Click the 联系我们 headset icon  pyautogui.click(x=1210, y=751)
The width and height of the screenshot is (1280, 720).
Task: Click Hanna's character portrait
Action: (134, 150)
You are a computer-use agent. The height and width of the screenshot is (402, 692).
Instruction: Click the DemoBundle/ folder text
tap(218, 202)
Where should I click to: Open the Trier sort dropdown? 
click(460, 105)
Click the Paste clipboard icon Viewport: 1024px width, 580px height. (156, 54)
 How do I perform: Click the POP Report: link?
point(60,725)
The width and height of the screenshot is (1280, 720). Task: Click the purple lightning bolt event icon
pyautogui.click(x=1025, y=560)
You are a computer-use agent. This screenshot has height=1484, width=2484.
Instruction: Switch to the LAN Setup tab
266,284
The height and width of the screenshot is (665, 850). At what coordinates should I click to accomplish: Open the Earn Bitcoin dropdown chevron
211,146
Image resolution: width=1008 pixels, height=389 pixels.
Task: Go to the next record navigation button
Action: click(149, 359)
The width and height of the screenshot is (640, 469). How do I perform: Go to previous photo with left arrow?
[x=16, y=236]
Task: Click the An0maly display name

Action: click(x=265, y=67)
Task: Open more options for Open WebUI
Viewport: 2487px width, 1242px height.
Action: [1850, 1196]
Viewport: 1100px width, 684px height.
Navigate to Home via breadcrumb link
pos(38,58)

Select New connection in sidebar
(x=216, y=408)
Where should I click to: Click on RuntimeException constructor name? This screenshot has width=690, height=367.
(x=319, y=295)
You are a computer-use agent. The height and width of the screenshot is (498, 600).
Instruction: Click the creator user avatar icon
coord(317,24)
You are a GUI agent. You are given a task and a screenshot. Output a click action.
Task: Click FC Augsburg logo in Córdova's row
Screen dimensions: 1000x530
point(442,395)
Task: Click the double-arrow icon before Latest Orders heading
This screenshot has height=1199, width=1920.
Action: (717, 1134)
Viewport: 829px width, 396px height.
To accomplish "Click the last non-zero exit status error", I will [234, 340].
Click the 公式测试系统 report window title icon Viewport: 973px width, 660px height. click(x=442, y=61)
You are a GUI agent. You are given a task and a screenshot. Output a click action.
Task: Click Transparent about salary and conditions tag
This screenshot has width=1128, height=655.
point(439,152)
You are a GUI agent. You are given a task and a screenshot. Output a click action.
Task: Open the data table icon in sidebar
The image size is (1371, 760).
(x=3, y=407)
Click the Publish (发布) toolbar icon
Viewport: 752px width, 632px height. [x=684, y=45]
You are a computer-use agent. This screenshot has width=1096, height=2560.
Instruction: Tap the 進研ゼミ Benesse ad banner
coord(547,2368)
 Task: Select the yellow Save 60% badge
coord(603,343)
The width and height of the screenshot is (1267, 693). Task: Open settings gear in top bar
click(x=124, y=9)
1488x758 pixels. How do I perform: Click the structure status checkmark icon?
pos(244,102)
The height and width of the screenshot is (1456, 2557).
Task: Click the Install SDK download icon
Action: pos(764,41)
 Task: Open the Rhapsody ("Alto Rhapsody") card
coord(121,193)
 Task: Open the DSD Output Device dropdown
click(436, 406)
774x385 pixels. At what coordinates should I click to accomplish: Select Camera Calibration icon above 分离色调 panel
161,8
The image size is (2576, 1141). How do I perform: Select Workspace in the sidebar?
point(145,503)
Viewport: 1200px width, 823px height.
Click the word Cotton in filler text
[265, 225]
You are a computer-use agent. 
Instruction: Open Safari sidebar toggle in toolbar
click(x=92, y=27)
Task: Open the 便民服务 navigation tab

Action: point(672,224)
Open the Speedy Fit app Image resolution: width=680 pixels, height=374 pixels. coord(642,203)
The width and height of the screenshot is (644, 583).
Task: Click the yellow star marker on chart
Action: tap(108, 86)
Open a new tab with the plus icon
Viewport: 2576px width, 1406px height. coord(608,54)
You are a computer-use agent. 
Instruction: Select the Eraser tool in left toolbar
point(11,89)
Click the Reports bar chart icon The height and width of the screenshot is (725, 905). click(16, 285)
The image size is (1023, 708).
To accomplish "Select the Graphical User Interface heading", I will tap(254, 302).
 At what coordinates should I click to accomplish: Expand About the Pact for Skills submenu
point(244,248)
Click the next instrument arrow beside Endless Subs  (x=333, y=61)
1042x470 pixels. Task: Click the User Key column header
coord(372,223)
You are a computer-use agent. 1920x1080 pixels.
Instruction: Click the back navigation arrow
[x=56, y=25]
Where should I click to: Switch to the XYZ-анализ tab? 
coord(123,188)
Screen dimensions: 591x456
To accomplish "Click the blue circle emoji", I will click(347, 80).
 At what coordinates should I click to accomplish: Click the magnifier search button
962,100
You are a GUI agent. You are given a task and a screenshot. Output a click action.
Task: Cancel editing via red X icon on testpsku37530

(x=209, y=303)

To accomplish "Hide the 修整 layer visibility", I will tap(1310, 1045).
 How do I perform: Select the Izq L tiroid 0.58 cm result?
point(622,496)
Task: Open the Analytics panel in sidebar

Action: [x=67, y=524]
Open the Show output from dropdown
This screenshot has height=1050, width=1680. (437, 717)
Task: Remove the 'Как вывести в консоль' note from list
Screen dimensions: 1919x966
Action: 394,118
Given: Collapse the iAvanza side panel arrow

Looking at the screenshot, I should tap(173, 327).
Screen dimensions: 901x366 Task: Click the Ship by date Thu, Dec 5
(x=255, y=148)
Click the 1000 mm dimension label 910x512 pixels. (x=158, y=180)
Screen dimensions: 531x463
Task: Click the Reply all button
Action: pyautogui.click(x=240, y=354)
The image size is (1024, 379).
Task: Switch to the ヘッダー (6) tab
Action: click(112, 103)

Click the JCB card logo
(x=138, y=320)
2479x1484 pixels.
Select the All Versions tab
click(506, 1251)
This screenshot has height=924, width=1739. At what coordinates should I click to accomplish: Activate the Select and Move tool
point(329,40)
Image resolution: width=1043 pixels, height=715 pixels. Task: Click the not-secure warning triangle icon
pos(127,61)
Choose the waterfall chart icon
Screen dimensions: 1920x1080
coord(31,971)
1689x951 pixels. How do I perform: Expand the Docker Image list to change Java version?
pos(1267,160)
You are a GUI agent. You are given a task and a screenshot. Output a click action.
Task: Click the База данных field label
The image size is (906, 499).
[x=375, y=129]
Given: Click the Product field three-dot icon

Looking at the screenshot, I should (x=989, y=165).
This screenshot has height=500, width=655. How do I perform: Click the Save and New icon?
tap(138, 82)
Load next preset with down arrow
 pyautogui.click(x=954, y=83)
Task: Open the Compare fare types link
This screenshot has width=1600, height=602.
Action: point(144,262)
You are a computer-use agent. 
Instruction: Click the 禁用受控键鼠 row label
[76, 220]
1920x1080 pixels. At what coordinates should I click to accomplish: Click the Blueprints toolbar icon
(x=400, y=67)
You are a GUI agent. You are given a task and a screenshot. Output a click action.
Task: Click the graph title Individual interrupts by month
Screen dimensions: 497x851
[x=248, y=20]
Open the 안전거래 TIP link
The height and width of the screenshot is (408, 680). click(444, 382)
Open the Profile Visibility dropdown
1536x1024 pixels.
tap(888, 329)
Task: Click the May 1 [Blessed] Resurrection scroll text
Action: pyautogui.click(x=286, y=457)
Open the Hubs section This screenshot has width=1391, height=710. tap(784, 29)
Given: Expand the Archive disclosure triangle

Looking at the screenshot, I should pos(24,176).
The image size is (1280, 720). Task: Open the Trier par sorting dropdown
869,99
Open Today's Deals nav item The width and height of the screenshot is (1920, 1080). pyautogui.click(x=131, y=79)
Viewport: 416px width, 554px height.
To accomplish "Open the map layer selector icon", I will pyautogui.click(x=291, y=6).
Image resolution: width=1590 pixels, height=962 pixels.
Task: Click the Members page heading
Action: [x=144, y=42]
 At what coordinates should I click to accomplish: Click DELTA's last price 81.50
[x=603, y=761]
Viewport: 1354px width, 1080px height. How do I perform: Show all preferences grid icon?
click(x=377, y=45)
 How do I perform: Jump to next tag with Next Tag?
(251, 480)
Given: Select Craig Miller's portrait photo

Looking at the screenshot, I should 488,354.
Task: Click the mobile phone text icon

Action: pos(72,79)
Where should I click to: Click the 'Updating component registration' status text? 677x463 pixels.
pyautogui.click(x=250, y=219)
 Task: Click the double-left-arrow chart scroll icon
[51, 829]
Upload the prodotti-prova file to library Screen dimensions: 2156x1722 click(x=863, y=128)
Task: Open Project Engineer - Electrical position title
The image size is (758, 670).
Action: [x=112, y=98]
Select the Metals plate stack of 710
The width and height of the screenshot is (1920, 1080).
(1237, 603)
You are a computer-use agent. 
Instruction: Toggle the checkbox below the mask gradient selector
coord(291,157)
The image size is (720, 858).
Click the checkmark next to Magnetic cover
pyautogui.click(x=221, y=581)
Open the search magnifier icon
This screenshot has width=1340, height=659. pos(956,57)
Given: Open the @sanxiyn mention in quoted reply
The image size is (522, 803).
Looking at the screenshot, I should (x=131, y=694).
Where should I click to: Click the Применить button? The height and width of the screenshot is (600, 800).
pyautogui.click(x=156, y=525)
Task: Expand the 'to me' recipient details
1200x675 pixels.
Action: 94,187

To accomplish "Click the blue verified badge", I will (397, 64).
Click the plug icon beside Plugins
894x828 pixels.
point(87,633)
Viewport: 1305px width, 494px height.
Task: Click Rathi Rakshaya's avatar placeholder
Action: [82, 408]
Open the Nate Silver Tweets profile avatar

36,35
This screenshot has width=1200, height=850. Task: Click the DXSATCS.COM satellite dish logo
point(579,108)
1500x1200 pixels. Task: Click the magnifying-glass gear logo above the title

◆ Problem details
Repeat the data above from the line with "Task: Click the An0maly display name" to the line with "(x=216, y=408)", both lines included, reproducing every line in between without any change.

◆ Solution to this problem
Task: Click the An0maly display name

Action: click(x=265, y=67)
Task: Open more options for Open WebUI
Viewport: 2487px width, 1242px height.
Action: [1850, 1196]
Viewport: 1100px width, 684px height.
Navigate to Home via breadcrumb link
pos(38,58)

Select New connection in sidebar
(x=216, y=408)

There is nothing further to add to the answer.